Haydarpaşa yanmayabilirmiş!
Haydarpaşa Garı’nda çıkan yangın sadece binayı değil, binlerce İstanbullu’yu da içten yaktı. Yangının üzerine tuzlu suyla yapılan müdahale de yine hem binada hem de gönüllerde nahoş bir tat bıraktı kuşkusuz.
Şimdi içiniz biraz daha yanacak, tuzlu tat ekşiye dönüşecek.
Haydarpaşa’daki bu yangın böyle sonuçlanmayabilirmiş! Tarihi binaların kolay tutuşan çatılarının değiştirilmesi için uyarılar yapılmış ama kimse oralı olmamış!
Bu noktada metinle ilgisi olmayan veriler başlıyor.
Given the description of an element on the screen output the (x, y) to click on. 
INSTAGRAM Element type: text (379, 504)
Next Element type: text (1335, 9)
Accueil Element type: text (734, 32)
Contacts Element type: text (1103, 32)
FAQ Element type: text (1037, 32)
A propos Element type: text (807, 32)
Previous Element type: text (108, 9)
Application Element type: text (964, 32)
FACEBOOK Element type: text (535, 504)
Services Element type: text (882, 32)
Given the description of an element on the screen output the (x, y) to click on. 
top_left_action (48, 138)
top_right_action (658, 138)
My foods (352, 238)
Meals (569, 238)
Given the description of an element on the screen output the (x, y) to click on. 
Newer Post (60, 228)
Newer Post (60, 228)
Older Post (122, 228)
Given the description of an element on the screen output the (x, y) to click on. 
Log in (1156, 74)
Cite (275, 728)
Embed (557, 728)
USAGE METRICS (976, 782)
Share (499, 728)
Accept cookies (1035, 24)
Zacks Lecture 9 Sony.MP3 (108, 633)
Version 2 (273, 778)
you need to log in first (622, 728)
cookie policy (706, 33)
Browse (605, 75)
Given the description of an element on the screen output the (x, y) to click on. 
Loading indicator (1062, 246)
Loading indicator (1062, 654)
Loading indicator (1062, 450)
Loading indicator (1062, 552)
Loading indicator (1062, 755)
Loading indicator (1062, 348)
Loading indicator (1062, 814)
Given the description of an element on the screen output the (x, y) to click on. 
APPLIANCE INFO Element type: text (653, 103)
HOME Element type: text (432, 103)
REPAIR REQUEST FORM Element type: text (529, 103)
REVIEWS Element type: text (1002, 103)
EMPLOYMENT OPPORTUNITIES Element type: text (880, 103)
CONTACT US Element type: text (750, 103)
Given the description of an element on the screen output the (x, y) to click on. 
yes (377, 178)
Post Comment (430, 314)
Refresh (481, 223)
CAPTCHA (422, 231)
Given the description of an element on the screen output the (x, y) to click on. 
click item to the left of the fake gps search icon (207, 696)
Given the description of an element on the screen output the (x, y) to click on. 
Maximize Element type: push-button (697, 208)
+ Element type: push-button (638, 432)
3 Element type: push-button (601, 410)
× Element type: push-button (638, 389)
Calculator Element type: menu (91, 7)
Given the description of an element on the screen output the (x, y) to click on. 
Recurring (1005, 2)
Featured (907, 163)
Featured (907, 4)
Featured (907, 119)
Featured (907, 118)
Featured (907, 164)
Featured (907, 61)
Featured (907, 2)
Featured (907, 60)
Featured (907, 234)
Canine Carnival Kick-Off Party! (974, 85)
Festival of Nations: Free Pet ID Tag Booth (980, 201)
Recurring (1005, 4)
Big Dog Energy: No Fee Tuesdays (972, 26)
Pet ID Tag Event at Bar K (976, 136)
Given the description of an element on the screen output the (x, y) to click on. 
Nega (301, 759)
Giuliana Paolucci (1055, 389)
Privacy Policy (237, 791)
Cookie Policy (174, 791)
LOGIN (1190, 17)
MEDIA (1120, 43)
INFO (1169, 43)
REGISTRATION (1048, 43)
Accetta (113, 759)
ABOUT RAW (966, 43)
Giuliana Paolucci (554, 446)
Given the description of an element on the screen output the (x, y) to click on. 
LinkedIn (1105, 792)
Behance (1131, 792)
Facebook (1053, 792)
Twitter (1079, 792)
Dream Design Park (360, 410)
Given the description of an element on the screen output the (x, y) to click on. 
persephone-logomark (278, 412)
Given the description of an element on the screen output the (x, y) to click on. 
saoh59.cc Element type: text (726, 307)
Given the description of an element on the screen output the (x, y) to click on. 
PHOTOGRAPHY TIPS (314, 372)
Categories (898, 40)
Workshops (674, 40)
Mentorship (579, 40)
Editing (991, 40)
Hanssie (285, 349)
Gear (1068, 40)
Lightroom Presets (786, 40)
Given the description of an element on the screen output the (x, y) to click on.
TUKDER Yönetim Kurulu Üyesi Ali Osman Özaydemir, sorunun yanıcı malzemelerden oluşan çatılarda olduğunu söylüyor; “Kullanılan yanıcı malzemeler yapıların yok olmasına neden oluyor. Uyarılarımıza rağmen tehlike devam ediyor.”
Haydarpaşa Garı’nın tepesi yandı bitti kül oldu ama önlenebilecek yangınlar var belli ki.
Denetim yapması gereken kamu kuruluşları suçlarını kabul edip, ileriye yönelik çalışma yapmaya başlasalar iyi olur.